ASA 124th Meeting New Orleans 1992 October

3aSP2. Statistical grammar inference.

Yves Schabes

Dept. of Comput. Inform. Sci., Univ. of Pennsylvania, Philadelphia, PA 19104-6389

Language can be talked, written, printed, or encoded in numerous different ways. As any form of communication, each of these codings can be analyzed statistically for the purpose of comparative judgment and predicting power. Early proposals of language models such as Markov models, N-gram models [C. E. Shannon, Bell Syst. Tech. J. 27(3), 379--423 (1948)] although efficient in practice, have been quickly refuted in theory since they are unable to capture long distance dependencies or to describe hierarchically the syntax of natural languages.
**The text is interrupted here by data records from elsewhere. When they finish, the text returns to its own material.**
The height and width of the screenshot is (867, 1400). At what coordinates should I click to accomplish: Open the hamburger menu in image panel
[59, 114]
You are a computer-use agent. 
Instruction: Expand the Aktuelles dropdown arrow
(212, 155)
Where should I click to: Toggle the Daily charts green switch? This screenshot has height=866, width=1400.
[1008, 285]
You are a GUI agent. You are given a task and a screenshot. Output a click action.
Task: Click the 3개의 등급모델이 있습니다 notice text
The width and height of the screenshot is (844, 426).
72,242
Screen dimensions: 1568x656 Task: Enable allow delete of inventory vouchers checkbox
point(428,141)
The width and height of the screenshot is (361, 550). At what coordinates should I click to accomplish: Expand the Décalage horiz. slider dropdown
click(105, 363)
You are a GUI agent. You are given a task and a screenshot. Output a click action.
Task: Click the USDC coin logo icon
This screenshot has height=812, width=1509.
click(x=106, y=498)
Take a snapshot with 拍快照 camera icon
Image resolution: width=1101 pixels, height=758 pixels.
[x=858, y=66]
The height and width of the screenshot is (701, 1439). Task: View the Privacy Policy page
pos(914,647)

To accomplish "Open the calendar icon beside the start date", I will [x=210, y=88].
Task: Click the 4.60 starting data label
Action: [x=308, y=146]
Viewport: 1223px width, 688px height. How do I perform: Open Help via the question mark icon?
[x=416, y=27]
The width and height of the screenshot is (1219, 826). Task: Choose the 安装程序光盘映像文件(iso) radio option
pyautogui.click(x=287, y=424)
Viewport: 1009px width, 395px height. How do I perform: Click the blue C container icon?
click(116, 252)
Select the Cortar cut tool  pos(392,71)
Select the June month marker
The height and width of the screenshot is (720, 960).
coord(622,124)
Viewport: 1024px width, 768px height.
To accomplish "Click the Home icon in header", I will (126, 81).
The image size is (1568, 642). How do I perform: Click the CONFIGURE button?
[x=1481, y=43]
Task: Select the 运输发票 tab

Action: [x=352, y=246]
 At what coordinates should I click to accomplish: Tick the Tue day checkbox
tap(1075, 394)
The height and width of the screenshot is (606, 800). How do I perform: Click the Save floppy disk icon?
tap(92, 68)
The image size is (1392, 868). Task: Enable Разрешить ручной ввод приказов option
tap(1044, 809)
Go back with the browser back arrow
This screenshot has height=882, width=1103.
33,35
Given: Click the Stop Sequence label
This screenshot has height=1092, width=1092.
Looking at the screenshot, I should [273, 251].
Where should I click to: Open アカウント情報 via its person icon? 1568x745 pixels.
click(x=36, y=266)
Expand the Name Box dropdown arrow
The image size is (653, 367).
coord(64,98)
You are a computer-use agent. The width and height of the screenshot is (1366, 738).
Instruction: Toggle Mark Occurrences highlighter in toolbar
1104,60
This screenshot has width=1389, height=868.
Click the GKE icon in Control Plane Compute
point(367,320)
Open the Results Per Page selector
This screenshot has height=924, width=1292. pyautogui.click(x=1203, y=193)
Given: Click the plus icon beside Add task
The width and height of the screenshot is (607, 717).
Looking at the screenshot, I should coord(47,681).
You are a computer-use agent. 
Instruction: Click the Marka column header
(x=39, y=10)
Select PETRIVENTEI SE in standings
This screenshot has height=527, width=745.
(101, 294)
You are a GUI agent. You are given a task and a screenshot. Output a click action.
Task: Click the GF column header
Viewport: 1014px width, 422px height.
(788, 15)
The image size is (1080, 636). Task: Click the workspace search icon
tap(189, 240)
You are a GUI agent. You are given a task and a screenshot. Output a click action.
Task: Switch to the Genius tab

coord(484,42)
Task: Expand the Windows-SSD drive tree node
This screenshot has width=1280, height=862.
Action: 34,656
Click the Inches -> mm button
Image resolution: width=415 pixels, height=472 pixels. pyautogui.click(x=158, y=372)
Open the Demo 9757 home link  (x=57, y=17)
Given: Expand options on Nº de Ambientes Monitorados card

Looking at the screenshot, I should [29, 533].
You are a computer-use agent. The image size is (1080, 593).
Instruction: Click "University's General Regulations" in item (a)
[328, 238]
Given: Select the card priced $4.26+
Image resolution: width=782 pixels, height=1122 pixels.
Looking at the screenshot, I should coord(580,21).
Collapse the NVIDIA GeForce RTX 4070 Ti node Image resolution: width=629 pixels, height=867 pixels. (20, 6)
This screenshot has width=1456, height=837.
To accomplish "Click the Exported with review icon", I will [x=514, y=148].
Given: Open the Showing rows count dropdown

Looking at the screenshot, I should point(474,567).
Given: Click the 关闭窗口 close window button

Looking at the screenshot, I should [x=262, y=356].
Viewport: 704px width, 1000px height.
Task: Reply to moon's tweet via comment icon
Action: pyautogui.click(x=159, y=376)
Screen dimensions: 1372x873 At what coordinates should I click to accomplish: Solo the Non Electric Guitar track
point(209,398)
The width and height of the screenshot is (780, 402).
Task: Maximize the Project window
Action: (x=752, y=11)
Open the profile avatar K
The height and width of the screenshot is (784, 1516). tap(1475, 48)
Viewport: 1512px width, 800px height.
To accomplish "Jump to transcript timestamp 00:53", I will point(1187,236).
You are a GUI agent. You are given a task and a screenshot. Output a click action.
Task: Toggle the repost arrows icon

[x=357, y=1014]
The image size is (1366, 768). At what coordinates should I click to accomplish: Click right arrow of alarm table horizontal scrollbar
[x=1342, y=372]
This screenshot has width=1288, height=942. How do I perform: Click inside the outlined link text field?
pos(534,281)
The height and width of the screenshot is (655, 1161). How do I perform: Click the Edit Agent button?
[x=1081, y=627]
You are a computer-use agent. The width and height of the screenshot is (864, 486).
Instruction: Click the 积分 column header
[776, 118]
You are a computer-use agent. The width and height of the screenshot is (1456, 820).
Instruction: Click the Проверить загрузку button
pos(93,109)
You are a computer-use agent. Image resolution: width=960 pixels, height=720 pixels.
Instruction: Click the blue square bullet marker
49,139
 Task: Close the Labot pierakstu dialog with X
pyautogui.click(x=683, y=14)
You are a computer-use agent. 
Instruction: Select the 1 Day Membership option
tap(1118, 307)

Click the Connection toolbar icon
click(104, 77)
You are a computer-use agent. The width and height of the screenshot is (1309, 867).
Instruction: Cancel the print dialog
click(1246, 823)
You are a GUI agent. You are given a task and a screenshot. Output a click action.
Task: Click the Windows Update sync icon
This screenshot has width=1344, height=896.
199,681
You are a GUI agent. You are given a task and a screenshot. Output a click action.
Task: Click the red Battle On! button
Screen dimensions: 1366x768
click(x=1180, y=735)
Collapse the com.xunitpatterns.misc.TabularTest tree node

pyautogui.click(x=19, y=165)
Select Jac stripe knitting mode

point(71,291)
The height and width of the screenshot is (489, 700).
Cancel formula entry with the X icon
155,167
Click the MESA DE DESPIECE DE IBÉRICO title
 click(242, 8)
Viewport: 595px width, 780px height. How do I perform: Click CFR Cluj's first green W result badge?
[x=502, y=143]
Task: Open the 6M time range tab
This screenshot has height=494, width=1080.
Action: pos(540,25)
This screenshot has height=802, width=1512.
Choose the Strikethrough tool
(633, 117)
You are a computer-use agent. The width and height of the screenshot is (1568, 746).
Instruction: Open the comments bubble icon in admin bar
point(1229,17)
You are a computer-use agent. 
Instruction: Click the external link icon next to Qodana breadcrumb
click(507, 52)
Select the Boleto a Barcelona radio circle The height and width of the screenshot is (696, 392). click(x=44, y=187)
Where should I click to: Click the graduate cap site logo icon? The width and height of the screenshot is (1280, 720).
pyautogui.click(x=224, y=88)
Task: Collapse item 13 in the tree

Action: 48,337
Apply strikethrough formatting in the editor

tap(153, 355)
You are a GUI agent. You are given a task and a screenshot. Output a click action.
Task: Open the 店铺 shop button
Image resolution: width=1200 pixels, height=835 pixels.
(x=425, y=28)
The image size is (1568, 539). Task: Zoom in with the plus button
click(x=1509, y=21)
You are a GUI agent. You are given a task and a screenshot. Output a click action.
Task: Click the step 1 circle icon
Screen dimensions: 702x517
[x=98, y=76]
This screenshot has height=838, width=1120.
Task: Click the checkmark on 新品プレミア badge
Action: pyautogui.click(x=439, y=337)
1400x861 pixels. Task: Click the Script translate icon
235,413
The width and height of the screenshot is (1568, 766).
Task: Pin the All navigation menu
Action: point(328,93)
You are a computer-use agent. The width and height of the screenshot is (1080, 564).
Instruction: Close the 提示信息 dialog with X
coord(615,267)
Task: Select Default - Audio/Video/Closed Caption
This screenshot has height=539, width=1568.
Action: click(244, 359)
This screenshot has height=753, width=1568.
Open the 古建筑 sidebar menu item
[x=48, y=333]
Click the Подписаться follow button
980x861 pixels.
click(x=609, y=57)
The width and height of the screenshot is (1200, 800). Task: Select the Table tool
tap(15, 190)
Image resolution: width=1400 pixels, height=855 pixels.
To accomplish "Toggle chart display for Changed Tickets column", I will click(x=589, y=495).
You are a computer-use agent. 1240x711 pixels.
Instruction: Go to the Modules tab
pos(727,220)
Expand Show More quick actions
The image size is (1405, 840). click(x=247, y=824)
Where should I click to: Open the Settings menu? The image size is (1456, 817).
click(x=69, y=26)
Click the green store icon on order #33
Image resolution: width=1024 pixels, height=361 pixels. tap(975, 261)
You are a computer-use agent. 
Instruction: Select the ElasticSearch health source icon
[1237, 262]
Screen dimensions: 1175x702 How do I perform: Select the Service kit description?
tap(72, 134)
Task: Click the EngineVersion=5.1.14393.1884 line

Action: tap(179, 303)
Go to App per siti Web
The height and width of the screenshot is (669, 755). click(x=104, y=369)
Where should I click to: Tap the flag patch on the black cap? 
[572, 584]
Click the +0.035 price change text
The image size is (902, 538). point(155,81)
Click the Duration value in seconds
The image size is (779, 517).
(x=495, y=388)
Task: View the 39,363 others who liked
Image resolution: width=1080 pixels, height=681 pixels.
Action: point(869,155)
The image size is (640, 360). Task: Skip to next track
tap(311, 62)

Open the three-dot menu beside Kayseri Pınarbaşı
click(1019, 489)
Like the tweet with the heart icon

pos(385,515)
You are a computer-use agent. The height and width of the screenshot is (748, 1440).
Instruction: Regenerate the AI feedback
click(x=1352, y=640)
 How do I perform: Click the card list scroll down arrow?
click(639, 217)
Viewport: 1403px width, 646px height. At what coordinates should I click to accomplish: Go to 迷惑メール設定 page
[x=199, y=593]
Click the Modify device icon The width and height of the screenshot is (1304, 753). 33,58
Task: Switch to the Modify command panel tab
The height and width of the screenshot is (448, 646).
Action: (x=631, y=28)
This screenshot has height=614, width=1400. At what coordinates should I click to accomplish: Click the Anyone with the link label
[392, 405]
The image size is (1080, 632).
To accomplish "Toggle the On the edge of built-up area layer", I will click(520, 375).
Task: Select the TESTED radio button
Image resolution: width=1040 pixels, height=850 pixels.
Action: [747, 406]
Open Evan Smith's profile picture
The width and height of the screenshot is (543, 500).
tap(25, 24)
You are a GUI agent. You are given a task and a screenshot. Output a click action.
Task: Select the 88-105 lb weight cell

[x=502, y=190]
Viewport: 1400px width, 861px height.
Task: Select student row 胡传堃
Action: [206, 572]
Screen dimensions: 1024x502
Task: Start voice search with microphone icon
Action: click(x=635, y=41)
Stochastic context-free grammar [T. Booth, in 10th Annual IEEE Symp. on Switching and Automata Theory (1969)] is a hierarchical model that assigns a probability to each context-free rewriting rule. However, none of such proposals perform as well as the simpler Markov models because of the difficulty of capturing lexical information [Jelinek et al., Tech. Rep. RC 16374 (72684), IBM, Yorktown Heights, NY 10598 (1990)] [K. Lari and S. J. Young, Comput. Speech Lang. 4, 35--56 (1990)] This is the case even if supervised training is used [F. Pereira and Y. Schabes, in ACL '1992]. Stochastic lexicalized tree-adjoining grammar (SLTAG) has been recently suggested as the basis for training algorithm [Y. Schabes, in COLING '1992]. The parameters of a SLTAG correspond to the probability of combining two structures each one associated with a word. This system reconciles abstract structure and concrete data in natural language processing since it is is lexically sensitive and yet hierarchical. The need for a lexical and still hierarchical statistical language model is partially corroborated by preliminary experiments which show that SLTAG enable better statistical modeling than its hierarchical counterpart, stochastic context-free grammars. The experiments also show that SLTAG is capable of capturing lexical distributions as well as bigram models while maintaining the hierarchical nature of language.